HAPS – missions to the edge of space to watch over Earth

Is it a bird? Is it a plane? No, it’s a High-Altitude Pseudo-Satellite (HAPS) — an uncrewed airship, plane or balloon watching over Earth from the stratosphere. Operating like satellites but from closer to Earth, HAPS are the ‘missing link’ between drones flying close to Earth’s surface and satellites orbiting in space.

They float or fly high above conventional aircraft and offer continuous day-and-night coverage of the territory below. Target applications include search and rescue missions, disaster relief, environmental monitoring and agriculture.

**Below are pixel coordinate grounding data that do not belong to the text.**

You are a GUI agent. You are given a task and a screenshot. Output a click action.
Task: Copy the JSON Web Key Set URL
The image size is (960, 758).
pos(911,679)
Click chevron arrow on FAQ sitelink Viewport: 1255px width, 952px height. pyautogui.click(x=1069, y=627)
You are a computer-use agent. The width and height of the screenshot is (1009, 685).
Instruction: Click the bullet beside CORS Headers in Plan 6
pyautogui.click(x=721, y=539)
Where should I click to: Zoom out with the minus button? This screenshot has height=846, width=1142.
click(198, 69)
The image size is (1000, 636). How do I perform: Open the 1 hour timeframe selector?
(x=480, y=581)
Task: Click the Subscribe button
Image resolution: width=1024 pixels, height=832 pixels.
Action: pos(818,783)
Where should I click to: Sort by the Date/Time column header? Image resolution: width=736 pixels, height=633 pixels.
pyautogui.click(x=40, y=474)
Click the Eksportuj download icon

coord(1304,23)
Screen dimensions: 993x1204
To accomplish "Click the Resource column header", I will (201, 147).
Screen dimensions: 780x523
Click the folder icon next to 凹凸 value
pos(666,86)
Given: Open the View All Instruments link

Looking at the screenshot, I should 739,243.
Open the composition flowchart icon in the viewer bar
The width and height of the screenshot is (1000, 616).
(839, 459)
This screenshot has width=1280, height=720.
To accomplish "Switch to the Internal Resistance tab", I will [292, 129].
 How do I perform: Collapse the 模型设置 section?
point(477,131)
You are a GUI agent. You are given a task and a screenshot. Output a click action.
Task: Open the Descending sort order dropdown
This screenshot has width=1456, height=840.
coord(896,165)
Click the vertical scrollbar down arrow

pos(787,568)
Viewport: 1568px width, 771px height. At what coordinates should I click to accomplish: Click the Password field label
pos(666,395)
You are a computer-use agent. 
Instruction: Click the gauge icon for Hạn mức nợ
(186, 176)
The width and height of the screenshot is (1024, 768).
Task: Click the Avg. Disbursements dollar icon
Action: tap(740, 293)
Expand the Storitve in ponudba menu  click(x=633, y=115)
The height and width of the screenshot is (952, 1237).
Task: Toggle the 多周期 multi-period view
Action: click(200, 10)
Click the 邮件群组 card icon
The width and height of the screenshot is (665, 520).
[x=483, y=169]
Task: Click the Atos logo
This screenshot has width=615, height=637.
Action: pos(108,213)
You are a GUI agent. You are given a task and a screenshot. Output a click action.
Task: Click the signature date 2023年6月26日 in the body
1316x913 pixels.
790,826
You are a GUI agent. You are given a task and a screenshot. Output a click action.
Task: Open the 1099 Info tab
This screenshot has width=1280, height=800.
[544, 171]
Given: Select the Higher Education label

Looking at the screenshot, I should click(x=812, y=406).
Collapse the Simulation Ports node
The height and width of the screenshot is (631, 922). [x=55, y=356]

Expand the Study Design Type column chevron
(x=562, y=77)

ESA’s Directorates of TelecommunicationEarth Observation and Navigation are working together to establish a HAPS Programme. The Agency will hold its second HAPS4ESA workshop on 12–14 February 2019, and the future of HAPS was discussed at yesterday’s Φ-week session at ESA’s Earth observation centre in Frascati, Italy.

Airbus Zephyr S

Airbus Zephyr S

Additionally, ESA is performing other HAPS studies through its Discovery and Preparation Programme, identifying how HAPS could bring value to satellite communications and Earth observation in terms of performance or cost, to highlight gaps in current HAPS technologies, and plan moves towards operational services.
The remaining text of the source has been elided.